Collected data
┌────────

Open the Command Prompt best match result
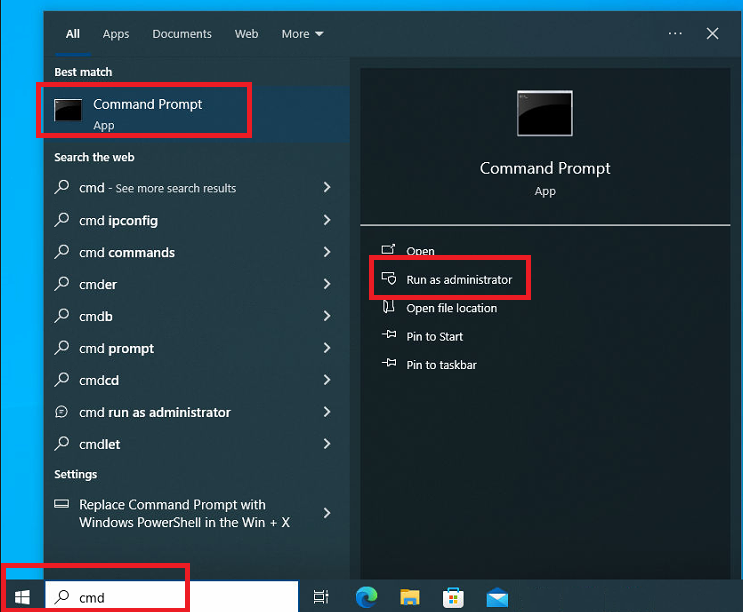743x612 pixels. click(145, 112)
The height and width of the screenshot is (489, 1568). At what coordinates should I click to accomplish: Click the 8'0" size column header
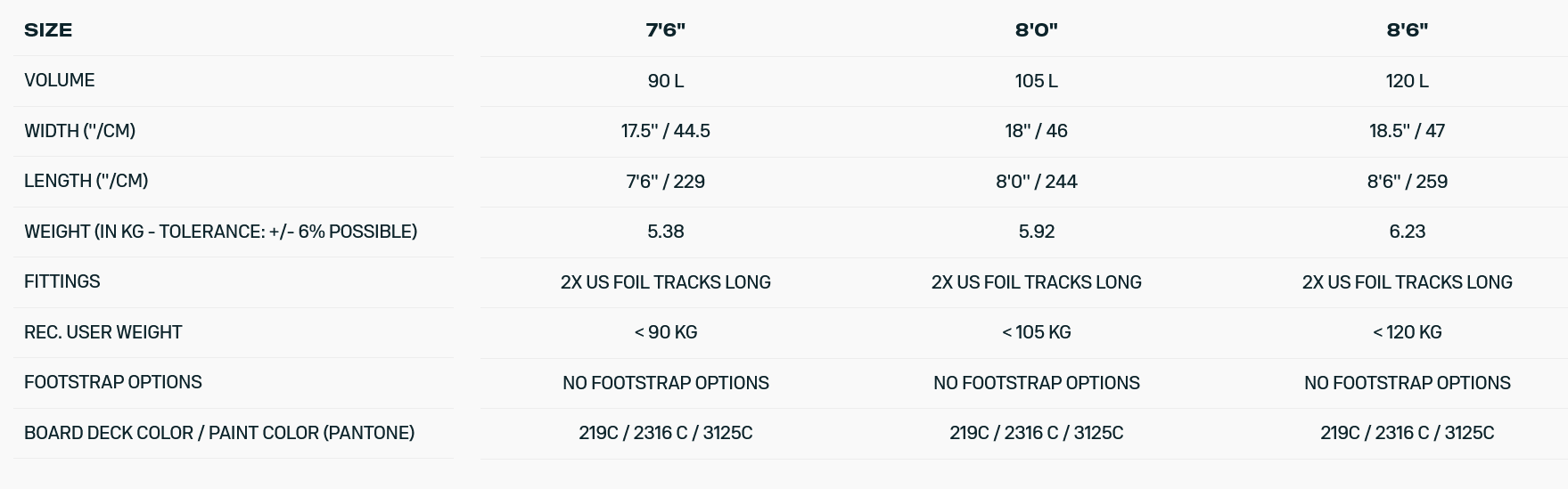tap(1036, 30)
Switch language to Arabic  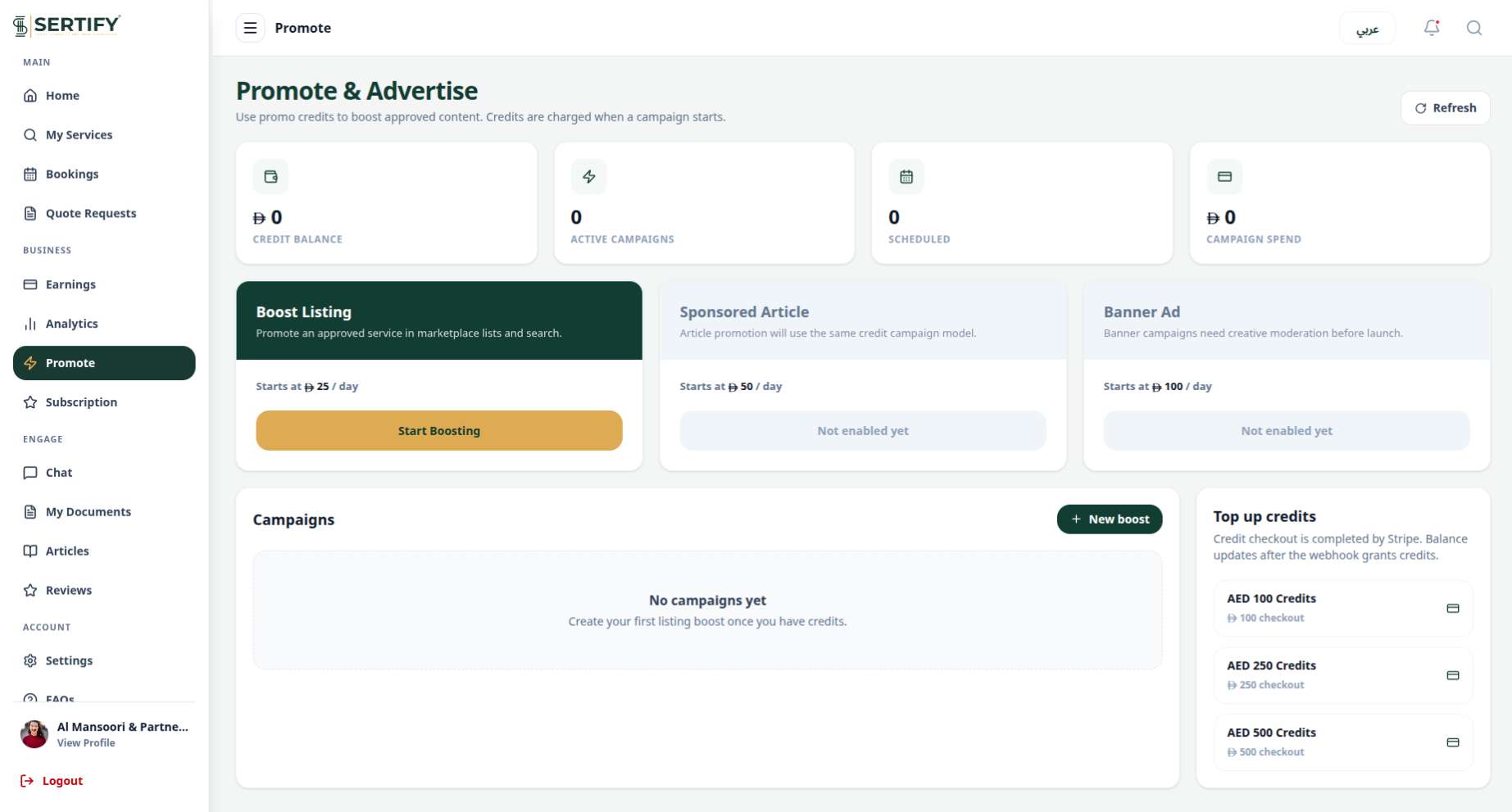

└────────

Give the data again exactly as it appears, but without any images.

== Output for this task ==
Open the Command Prompt best match result
743x612 pixels. click(145, 112)
The height and width of the screenshot is (489, 1568). At what coordinates should I click to accomplish: Click the 8'0" size column header
tap(1036, 30)
Switch language to Arabic  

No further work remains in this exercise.